=== Description of the task ===
Make an exact copy of every entry below, with the pictures left out.

········

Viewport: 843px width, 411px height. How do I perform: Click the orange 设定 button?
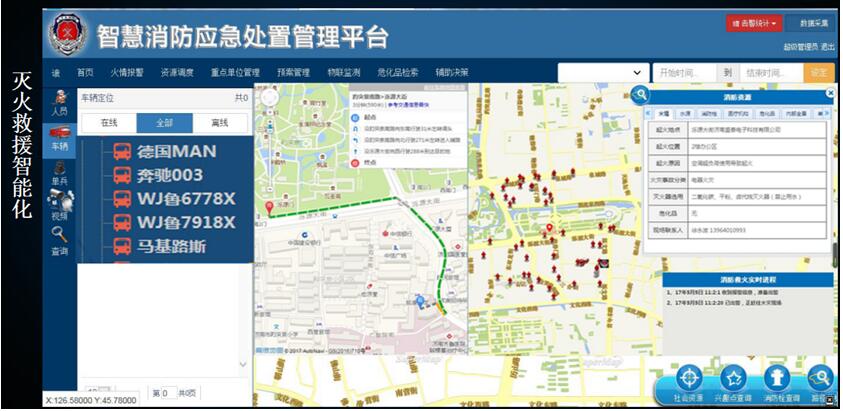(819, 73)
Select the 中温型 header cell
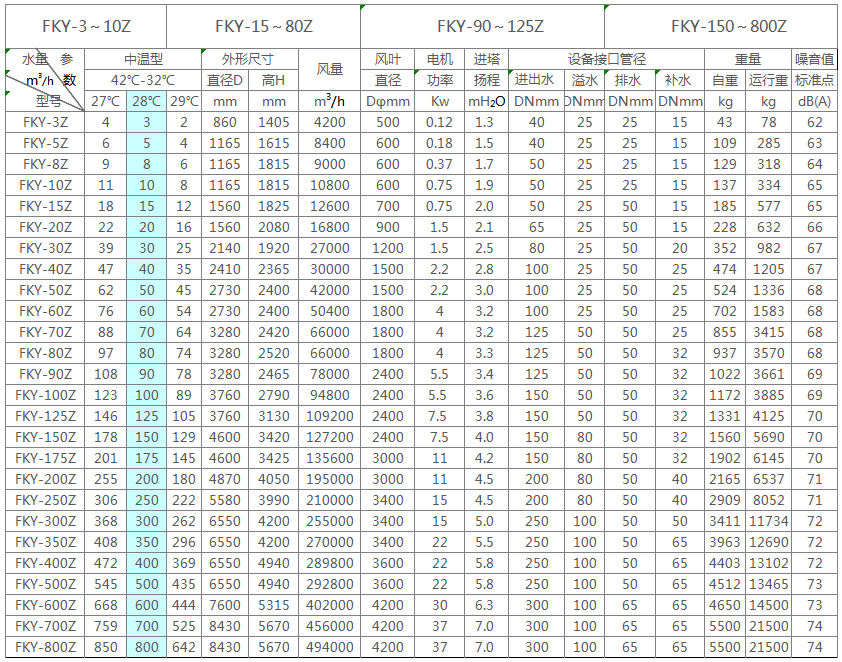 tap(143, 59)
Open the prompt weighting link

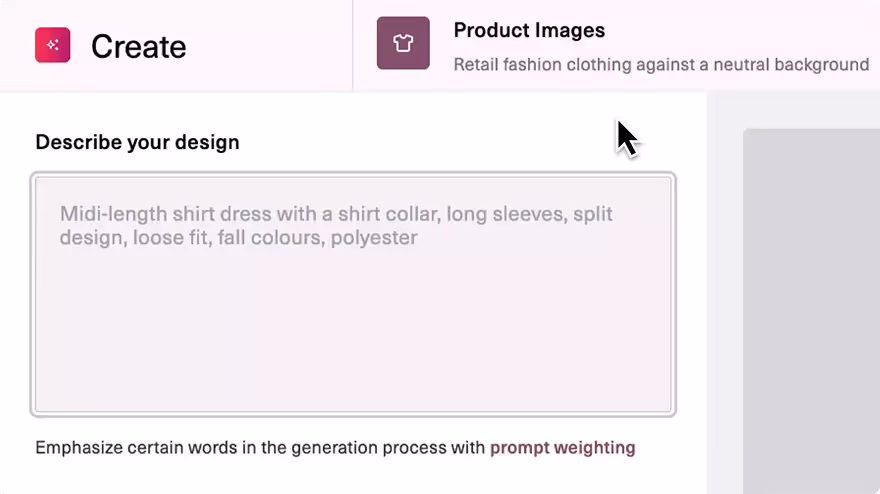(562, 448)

········

=== Written solution ===
Viewport: 843px width, 411px height. How do I perform: Click the orange 设定 button?
(819, 73)
Select the 中温型 header cell
 tap(143, 59)
Open the prompt weighting link

(562, 448)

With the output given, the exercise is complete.